>> start

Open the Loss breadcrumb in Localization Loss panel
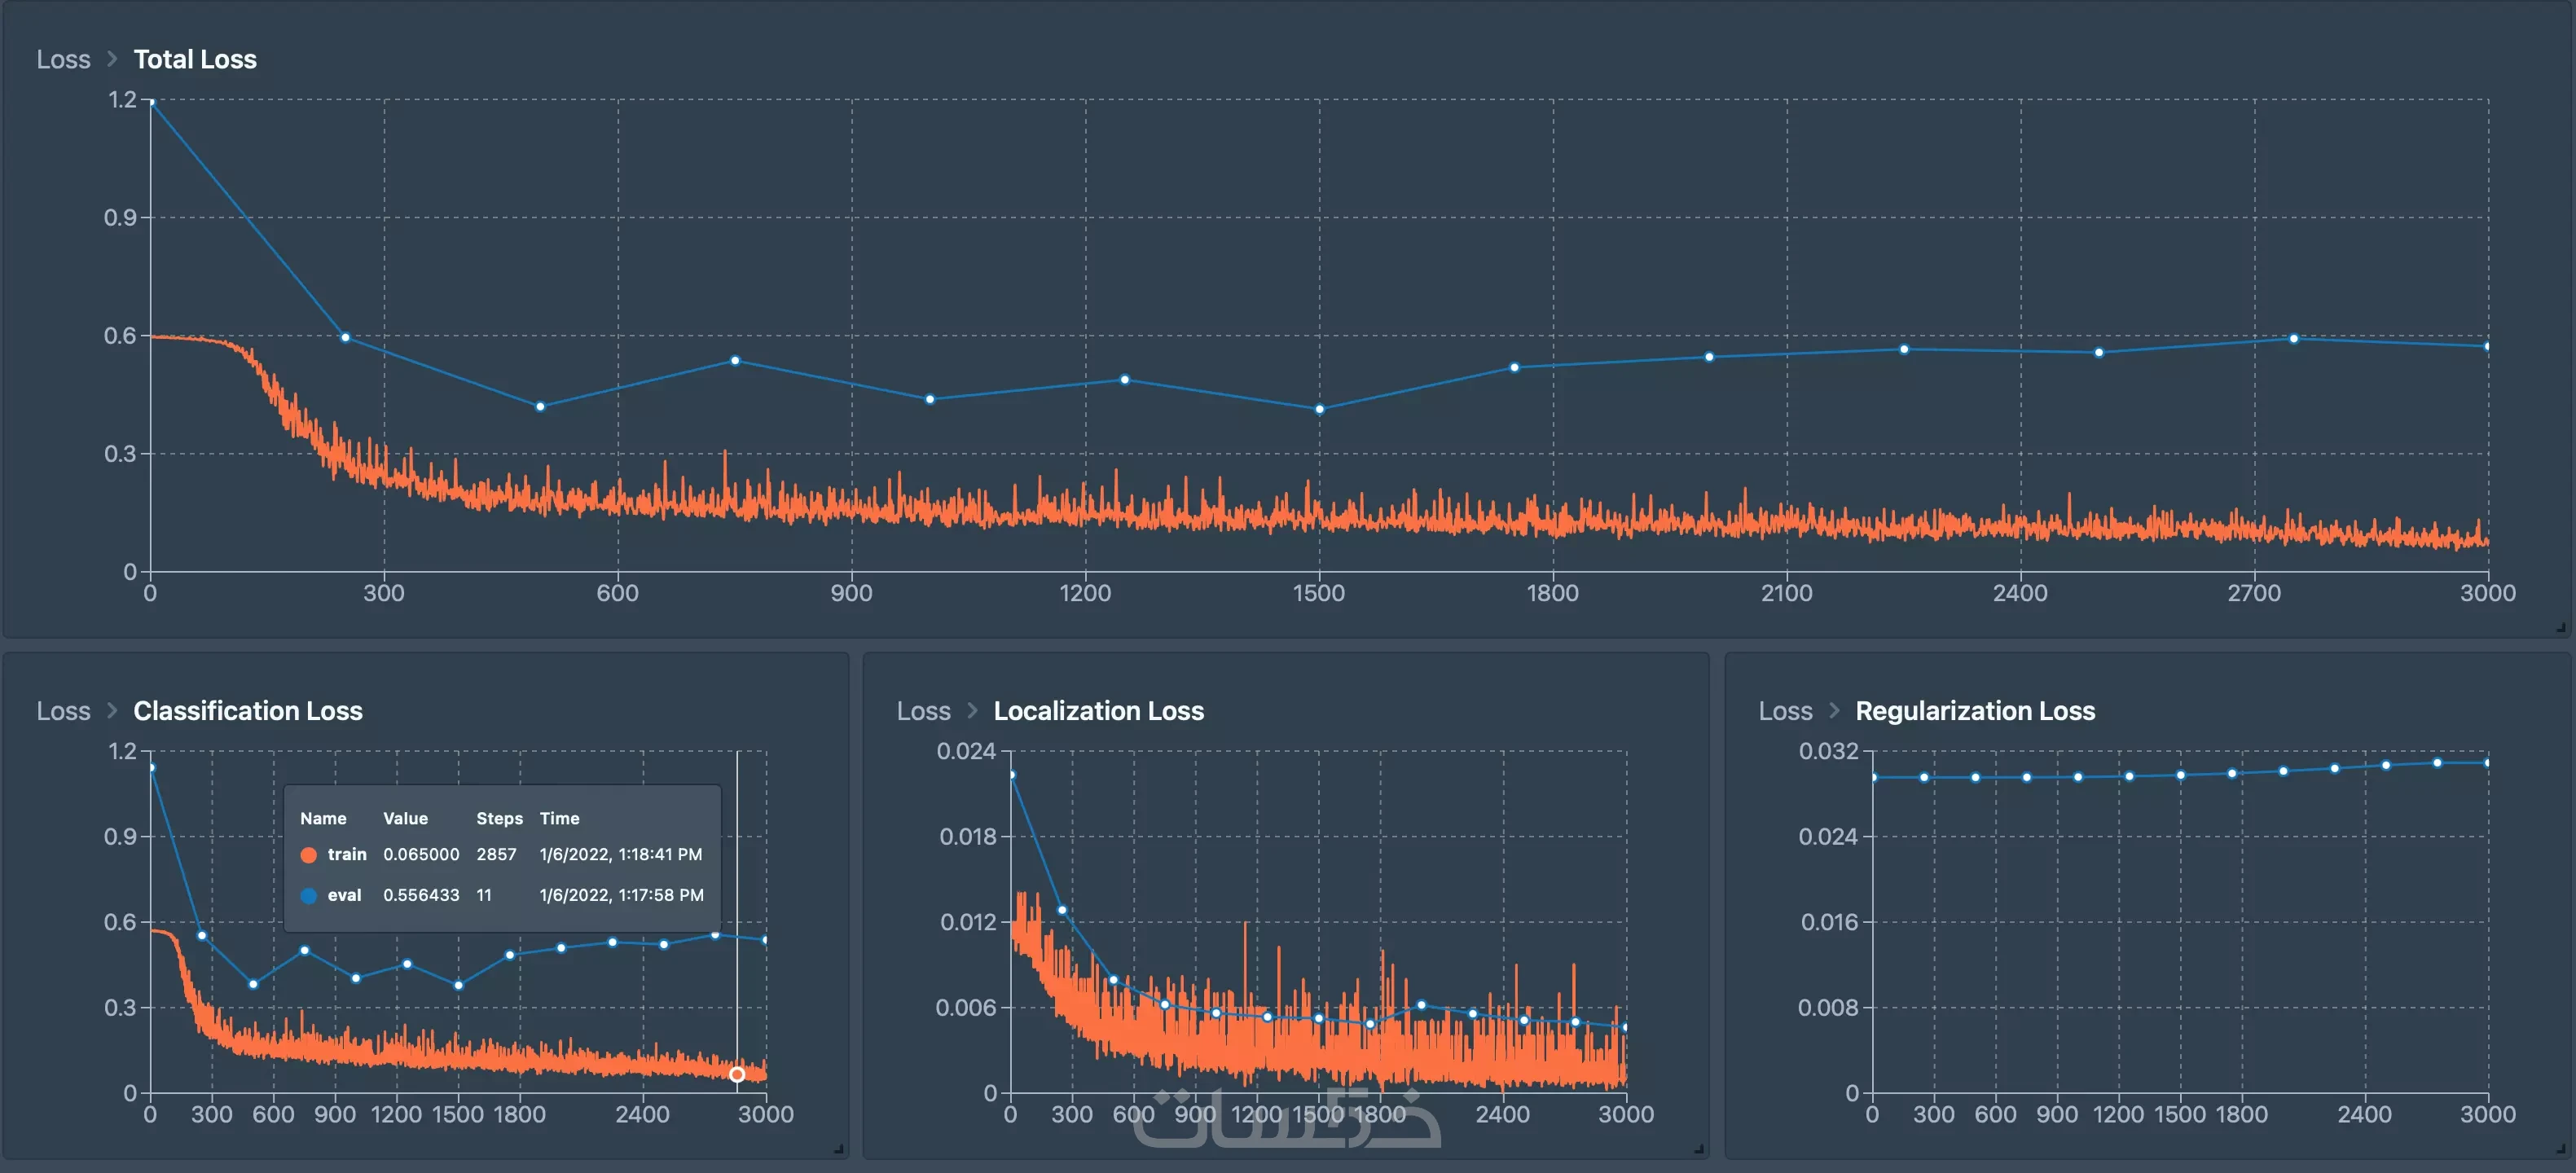 923,710
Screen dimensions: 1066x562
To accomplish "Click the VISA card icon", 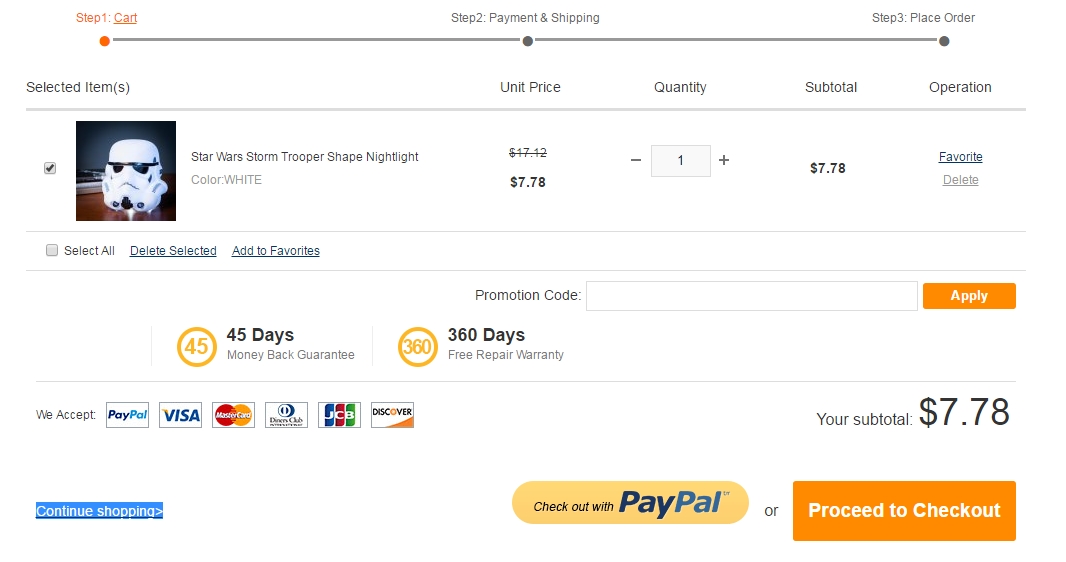I will pyautogui.click(x=180, y=415).
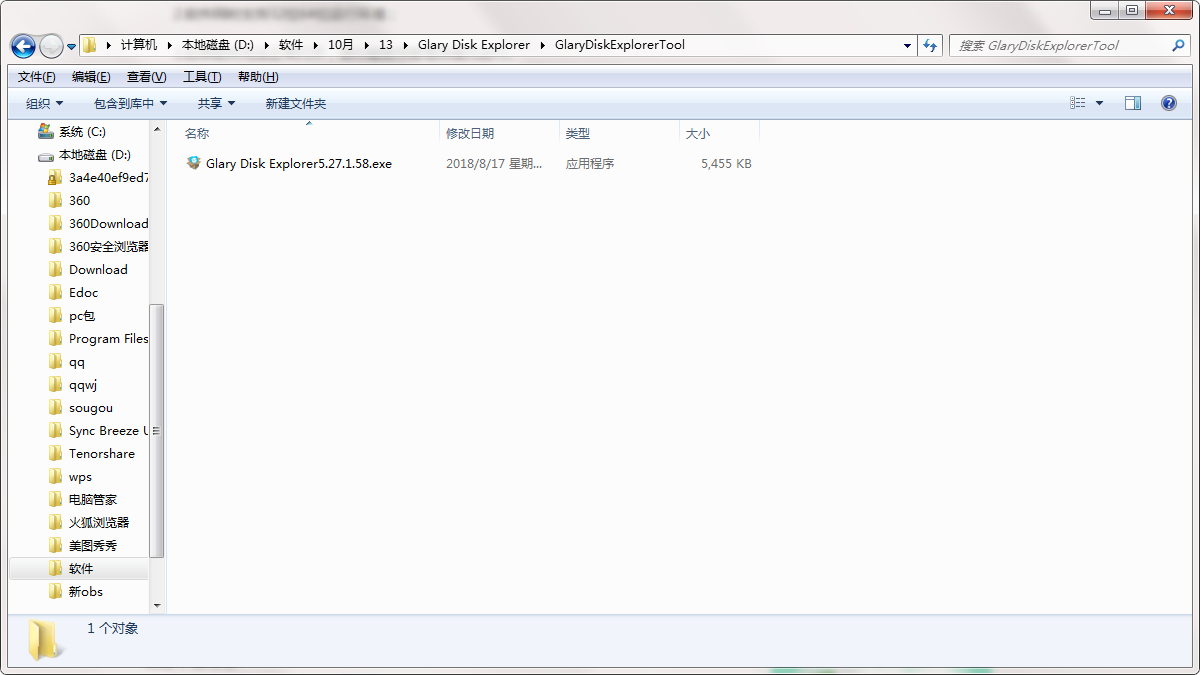Click the search magnifier icon
Screen dimensions: 1200x675
click(x=1178, y=46)
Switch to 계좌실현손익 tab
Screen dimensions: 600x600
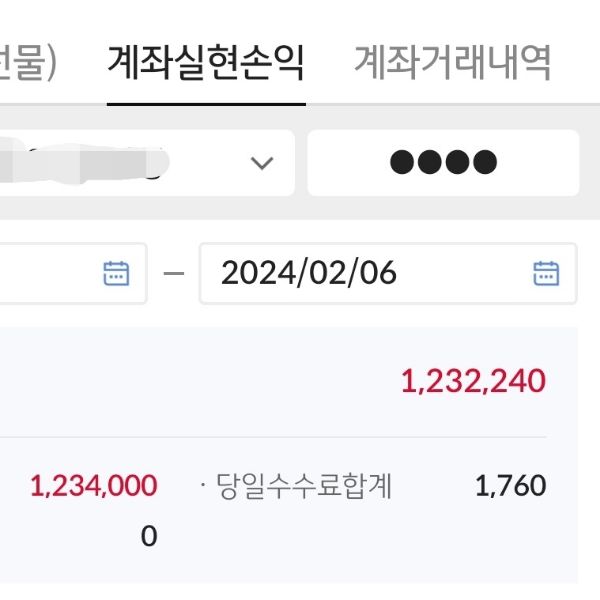[x=206, y=65]
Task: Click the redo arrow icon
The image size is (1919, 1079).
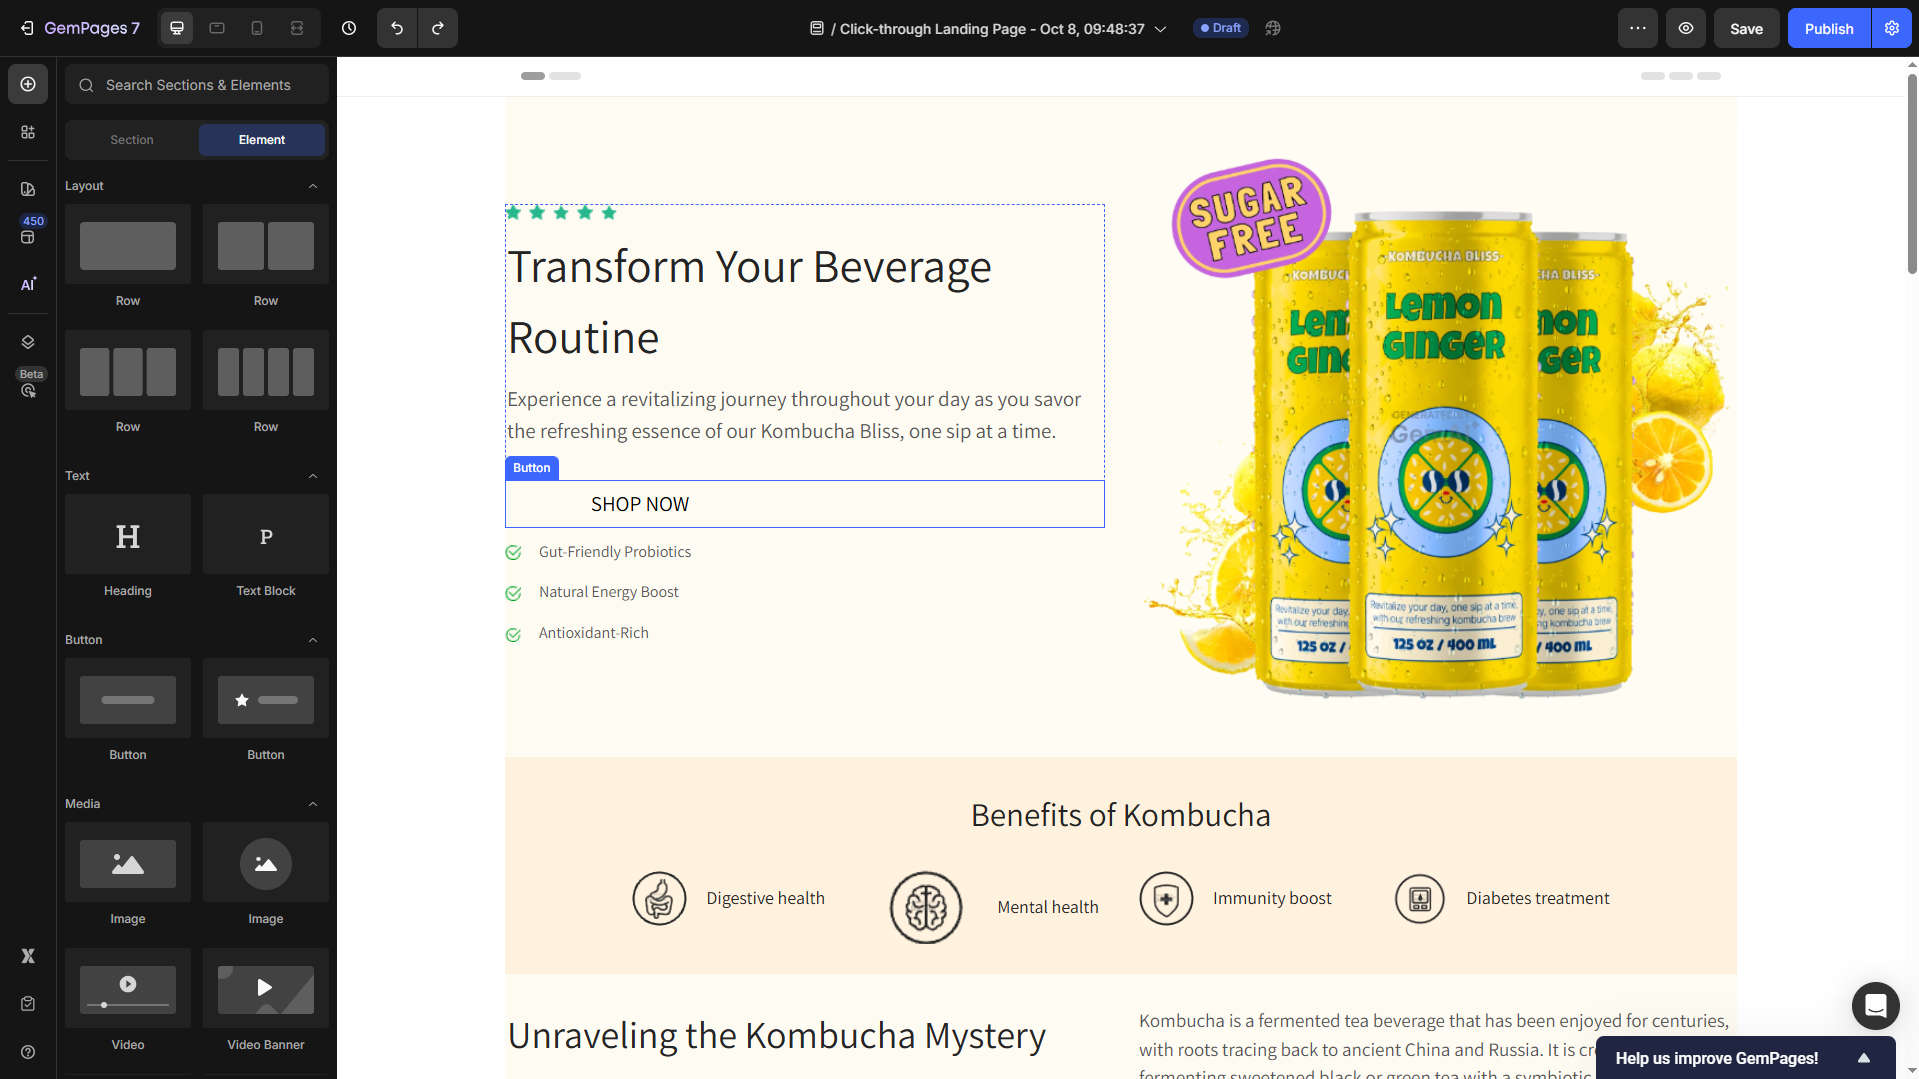Action: [x=438, y=28]
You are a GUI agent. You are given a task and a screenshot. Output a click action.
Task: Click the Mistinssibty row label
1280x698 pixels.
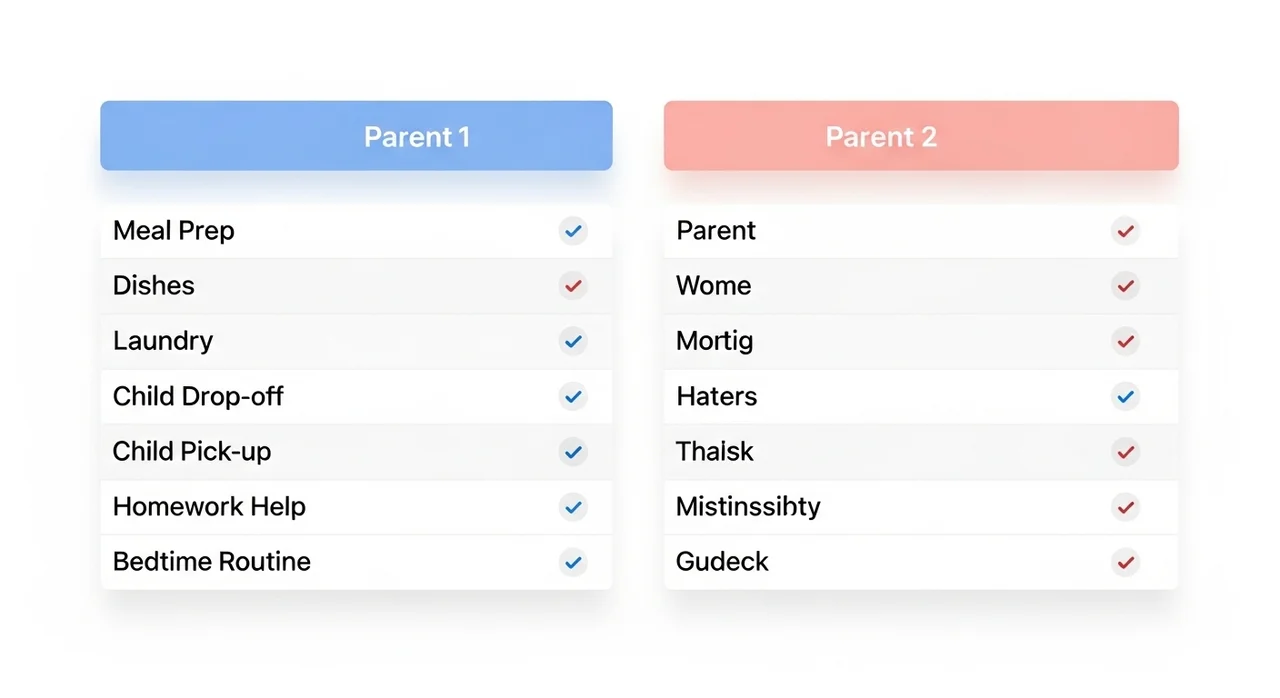(x=748, y=507)
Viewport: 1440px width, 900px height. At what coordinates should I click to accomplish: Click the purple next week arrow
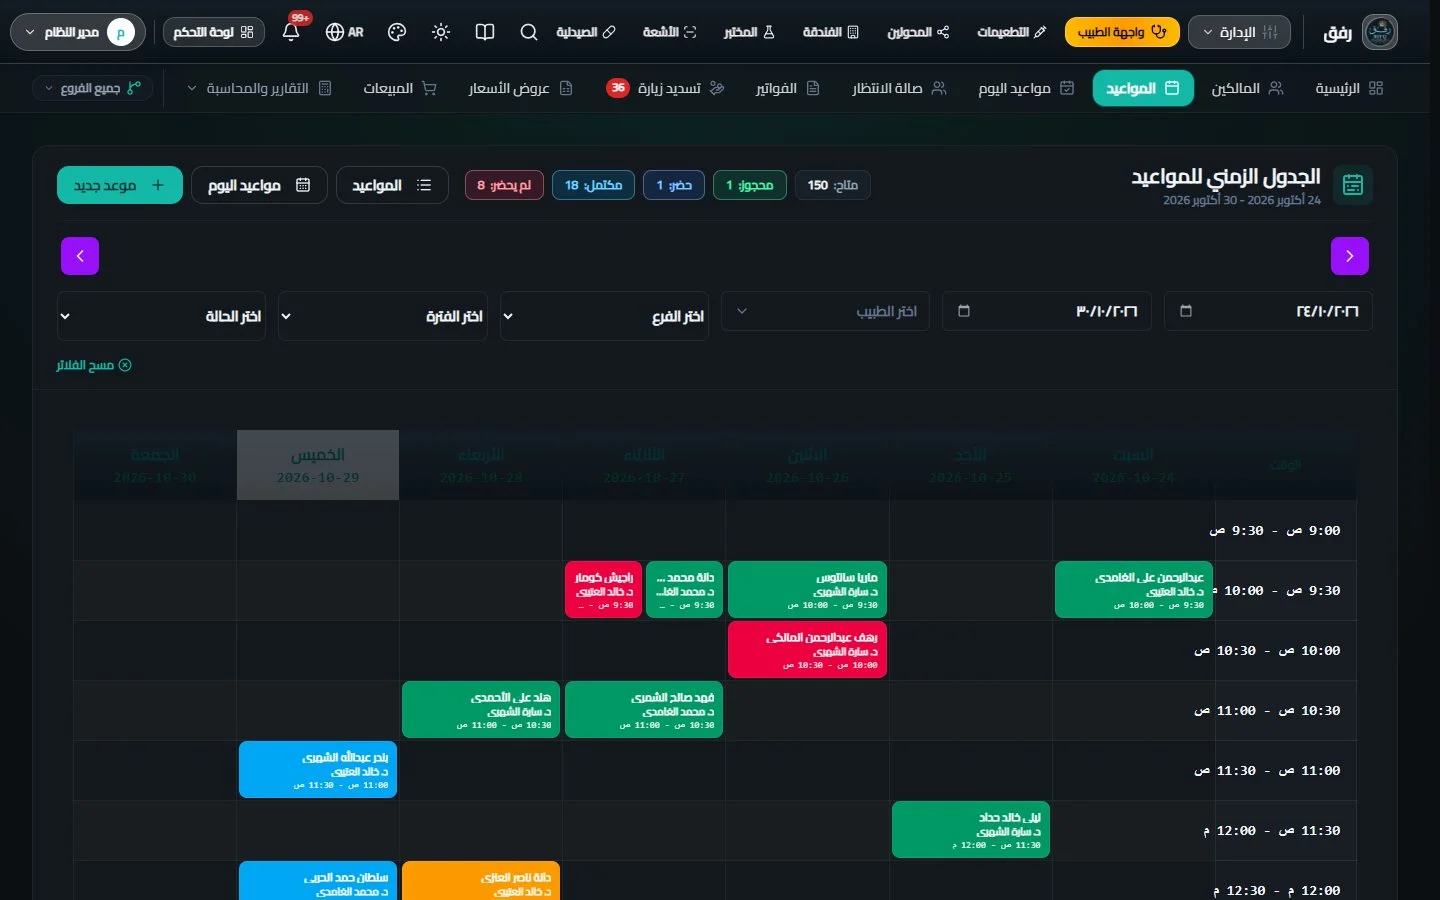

>> end

Requirement: Report how many lines of the listing above contain the word "dimensions". Give only the number.

Task output: 3